(TASK DIRECTIONS): Present every line of the entries below as a JSON list of strings, one string per line, leaving out blank lines.

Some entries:

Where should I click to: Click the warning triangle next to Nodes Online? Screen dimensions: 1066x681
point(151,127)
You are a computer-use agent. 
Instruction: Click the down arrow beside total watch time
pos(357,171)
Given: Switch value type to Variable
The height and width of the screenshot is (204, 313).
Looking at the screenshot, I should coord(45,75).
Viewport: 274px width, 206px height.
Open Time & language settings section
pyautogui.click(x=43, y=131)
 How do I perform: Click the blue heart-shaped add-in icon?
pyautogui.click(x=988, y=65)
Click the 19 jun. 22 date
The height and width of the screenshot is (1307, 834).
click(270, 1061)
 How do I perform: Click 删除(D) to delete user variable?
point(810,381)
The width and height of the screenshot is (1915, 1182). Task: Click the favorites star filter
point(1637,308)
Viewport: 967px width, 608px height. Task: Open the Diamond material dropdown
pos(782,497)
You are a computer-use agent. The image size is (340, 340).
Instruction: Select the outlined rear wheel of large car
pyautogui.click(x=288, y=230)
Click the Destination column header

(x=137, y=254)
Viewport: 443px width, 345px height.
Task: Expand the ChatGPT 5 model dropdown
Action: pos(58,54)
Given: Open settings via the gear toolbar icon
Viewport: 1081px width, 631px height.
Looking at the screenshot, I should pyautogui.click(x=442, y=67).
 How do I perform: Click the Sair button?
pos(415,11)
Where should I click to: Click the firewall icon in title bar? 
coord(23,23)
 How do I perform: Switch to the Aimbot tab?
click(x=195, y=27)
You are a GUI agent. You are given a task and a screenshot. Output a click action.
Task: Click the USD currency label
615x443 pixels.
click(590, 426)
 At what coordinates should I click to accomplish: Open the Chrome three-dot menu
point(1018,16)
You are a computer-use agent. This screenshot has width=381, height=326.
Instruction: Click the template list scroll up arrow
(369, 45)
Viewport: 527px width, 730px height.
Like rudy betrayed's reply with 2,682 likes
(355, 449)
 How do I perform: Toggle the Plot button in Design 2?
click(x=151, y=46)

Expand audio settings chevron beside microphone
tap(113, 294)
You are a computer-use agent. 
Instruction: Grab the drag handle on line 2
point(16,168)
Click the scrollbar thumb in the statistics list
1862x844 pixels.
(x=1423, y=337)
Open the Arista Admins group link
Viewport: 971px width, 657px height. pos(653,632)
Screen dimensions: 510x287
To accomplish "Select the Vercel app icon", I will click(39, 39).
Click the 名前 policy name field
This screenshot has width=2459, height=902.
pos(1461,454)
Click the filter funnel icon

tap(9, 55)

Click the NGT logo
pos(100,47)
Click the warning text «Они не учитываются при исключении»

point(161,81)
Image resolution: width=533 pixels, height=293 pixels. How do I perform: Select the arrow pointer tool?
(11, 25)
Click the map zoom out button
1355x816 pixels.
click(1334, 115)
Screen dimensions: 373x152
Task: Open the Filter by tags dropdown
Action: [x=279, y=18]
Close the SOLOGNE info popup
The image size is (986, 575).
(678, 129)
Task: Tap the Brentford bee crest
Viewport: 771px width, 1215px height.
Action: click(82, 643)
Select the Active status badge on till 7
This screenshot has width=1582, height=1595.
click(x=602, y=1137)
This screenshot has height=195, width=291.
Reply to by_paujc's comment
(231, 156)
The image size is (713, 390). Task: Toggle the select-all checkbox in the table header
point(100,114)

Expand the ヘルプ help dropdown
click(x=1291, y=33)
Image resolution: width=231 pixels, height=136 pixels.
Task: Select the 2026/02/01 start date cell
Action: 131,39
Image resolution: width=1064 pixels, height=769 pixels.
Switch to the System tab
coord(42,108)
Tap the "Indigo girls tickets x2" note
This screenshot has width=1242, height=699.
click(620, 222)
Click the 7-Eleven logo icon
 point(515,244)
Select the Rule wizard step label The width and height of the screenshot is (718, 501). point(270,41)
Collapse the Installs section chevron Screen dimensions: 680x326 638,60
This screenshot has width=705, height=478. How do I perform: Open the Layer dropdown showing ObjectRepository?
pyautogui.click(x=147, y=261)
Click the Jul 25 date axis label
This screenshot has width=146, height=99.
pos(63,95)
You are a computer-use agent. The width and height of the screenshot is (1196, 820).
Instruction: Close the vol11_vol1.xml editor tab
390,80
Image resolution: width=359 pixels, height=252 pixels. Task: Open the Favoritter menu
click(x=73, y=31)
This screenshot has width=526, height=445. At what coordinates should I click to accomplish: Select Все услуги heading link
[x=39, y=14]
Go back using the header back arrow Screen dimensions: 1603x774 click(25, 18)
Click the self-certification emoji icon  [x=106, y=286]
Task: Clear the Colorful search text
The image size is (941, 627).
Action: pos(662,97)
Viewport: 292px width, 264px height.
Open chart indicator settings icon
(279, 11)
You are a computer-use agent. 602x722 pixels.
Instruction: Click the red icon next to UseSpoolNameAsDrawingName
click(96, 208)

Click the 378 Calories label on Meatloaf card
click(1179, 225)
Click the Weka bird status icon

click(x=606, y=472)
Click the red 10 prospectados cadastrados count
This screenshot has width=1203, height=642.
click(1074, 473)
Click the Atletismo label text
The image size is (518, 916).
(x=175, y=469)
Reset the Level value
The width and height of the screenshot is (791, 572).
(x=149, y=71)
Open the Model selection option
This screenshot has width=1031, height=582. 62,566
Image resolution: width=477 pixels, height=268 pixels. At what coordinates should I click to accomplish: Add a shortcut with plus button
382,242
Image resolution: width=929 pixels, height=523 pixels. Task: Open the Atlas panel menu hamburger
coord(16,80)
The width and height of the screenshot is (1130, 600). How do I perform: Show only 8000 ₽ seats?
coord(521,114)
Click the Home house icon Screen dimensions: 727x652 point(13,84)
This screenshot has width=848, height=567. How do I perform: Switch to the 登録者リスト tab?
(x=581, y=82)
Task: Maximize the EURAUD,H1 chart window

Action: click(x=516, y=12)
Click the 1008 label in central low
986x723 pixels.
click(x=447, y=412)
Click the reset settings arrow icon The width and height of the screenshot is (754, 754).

(ANSWER BELOW):
[
  "Where should I click to: Click the warning triangle next to Nodes Online? Screen dimensions: 1066x681",
  "point(151,127)",
  "You are a computer-use agent. ",
  "Instruction: Click the down arrow beside total watch time",
  "pos(357,171)",
  "Given: Switch value type to Variable",
  "The height and width of the screenshot is (204, 313).",
  "Looking at the screenshot, I should coord(45,75).",
  "Viewport: 274px width, 206px height.",
  "Open Time & language settings section",
  "pyautogui.click(x=43, y=131)",
  " How do I perform: Click the blue heart-shaped add-in icon?",
  "pyautogui.click(x=988, y=65)",
  "Click the 19 jun. 22 date",
  "The height and width of the screenshot is (1307, 834).",
  "click(270, 1061)",
  " How do I perform: Click 删除(D) to delete user variable?",
  "point(810,381)",
  "The width and height of the screenshot is (1915, 1182). Task: Click the favorites star filter",
  "point(1637,308)",
  "Viewport: 967px width, 608px height. Task: Open the Diamond material dropdown",
  "pos(782,497)",
  "You are a computer-use agent. The image size is (340, 340).",
  "Instruction: Select the outlined rear wheel of large car",
  "pyautogui.click(x=288, y=230)",
  "Click the Destination column header",
  "(x=137, y=254)",
  "Viewport: 443px width, 345px height.",
  "Task: Expand the ChatGPT 5 model dropdown",
  "Action: pos(58,54)",
  "Given: Open settings via the gear toolbar icon",
  "Viewport: 1081px width, 631px height.",
  "Looking at the screenshot, I should pyautogui.click(x=442, y=67).",
  " How do I perform: Click the Sair button?",
  "pos(415,11)",
  "Where should I click to: Click the firewall icon in title bar? ",
  "coord(23,23)",
  " How do I perform: Switch to the Aimbot tab?",
  "click(x=195, y=27)",
  "You are a GUI agent. You are given a task and a screenshot. Output a click action.",
  "Task: Click the USD currency label",
  "615x443 pixels.",
  "click(590, 426)",
  " At what coordinates should I click to accomplish: Open the Chrome three-dot menu",
  "point(1018,16)",
  "You are a computer-use agent. This screenshot has width=381, height=326.",
  "Instruction: Click the template list scroll up arrow",
  "(369, 45)",
  "Viewport: 527px width, 730px height.",
  "Like rudy betrayed's reply with 2,682 likes",
  "(355, 449)",
  " How do I perform: Toggle the Plot button in Design 2?",
  "click(x=151, y=46)",
  "Expand audio settings chevron beside microphone",
  "tap(113, 294)",
  "You are a computer-use agent. ",
  "Instruction: Grab the drag handle on line 2",
  "point(16,168)",
  "Click the scrollbar thumb in the statistics list",
  "1862x844 pixels.",
  "(x=1423, y=337)",
  "Open the Arista Admins group link",
  "Viewport: 971px width, 657px height. pos(653,632)",
  "Screen dimensions: 510x287",
  "To accomplish \"Select the Vercel app icon\", I will click(39, 39).",
  "Click the 名前 policy name field",
  "This screenshot has width=2459, height=902.",
  "pos(1461,454)",
  "Click the filter funnel icon",
  "tap(9, 55)",
  "Click the NGT logo",
  "pos(100,47)",
  "Click the warning text «Они не учитываются при исключении»",
  "point(161,81)",
  "Image resolution: width=533 pixels, height=293 pixels. How do I perform: Select the arrow pointer tool?",
  "(11, 25)",
  "Click the map zoom out button",
  "1355x816 pixels.",
  "click(1334, 115)",
  "Screen dimensions: 373x152",
  "Task: Open the Filter by tags dropdown",
  "Action: [x=279, y=18]",
  "Close the SOLOGNE info popup",
  "The image size is (986, 575).",
  "(678, 129)",
  "Task: Tap the Brentford bee crest",
  "Viewport: 771px width, 1215px height.",
  "Action: click(82, 643)",
  "Select the Active status badge on till 7",
  "This screenshot has width=1582, height=1595.",
  "click(x=602, y=1137)",
  "This screenshot has height=195, width=291.",
  "Reply to by_paujc's comment",
  "(231, 156)",
  "The image size is (713, 390). Task: Toggle the select-all checkbox in the table header",
  "point(100,114)",
  "Expand the ヘルプ help dropdown",
  "click(x=1291, y=33)",
  "Image resolution: width=231 pixels, height=136 pixels.",
  "Task: Select the 2026/02/01 start date cell",
  "Action: 131,39",
  "Image resolution: width=1064 pixels, height=769 pixels.",
  "Switch to the System tab",
  "coord(42,108)",
  "Tap the \"Indigo girls tickets x2\" note",
  "This screenshot has width=1242, height=699.",
  "click(620, 222)",
  "Click the 7-Eleven logo icon",
  " point(515,244)",
  "Select the Rule wizard step label The width and height of the screenshot is (718, 501). point(270,41)",
  "Collapse the Installs section chevron Screen dimensions: 680x326 638,60",
  "This screenshot has width=705, height=478. How do I perform: Open the Layer dropdown showing ObjectRepository?",
  "pyautogui.click(x=147, y=261)",
  "Click the Jul 25 date axis label",
  "This screenshot has width=146, height=99.",
  "pos(63,95)",
  "You are a computer-use agent. The width and height of the screenshot is (1196, 820).",
  "Instruction: Close the vol11_vol1.xml editor tab",
  "390,80",
  "Image resolution: width=359 pixels, height=252 pixels. Task: Open the Favoritter menu",
  "click(x=73, y=31)",
  "This screenshot has width=526, height=445. At what coordinates should I click to accomplish: Select Все услуги heading link",
  "[x=39, y=14]",
  "Go back using the header back arrow Screen dimensions: 1603x774 click(25, 18)",
  "Click the self-certification emoji icon  [x=106, y=286]",
  "Task: Clear the Colorful search text",
  "The image size is (941, 627).",
  "Action: pos(662,97)",
  "Viewport: 292px width, 264px height.",
  "Open chart indicator settings icon",
  "(279, 11)",
  "You are a computer-use agent. 602x722 pixels.",
  "Instruction: Click the red icon next to UseSpoolNameAsDrawingName",
  "click(96, 208)",
  "Click the 378 Calories label on Meatloaf card",
  "click(1179, 225)",
  "Click the Weka bird status icon",
  "click(x=606, y=472)",
  "Click the red 10 prospectados cadastrados count",
  "This screenshot has width=1203, height=642.",
  "click(1074, 473)",
  "Click the Atletismo label text",
  "The image size is (518, 916).",
  "(x=175, y=469)",
  "Reset the Level value",
  "The width and height of the screenshot is (791, 572).",
  "(x=149, y=71)",
  "Open the Model selection option",
  "This screenshot has width=1031, height=582. 62,566",
  "Image resolution: width=477 pixels, height=268 pixels. At what coordinates should I click to accomplish: Add a shortcut with plus button",
  "382,242",
  "Image resolution: width=929 pixels, height=523 pixels. Task: Open the Atlas panel menu hamburger",
  "coord(16,80)",
  "The width and height of the screenshot is (1130, 600). How do I perform: Show only 8000 ₽ seats?",
  "coord(521,114)",
  "Click the Home house icon Screen dimensions: 727x652 point(13,84)",
  "This screenshot has width=848, height=567. How do I perform: Switch to the 登録者リスト tab?",
  "(x=581, y=82)",
  "Task: Maximize the EURAUD,H1 chart window",
  "Action: click(x=516, y=12)",
  "Click the 1008 label in central low",
  "986x723 pixels.",
  "click(x=447, y=412)",
  "Click the reset settings arrow icon The width and height of the screenshot is (754, 754)."
]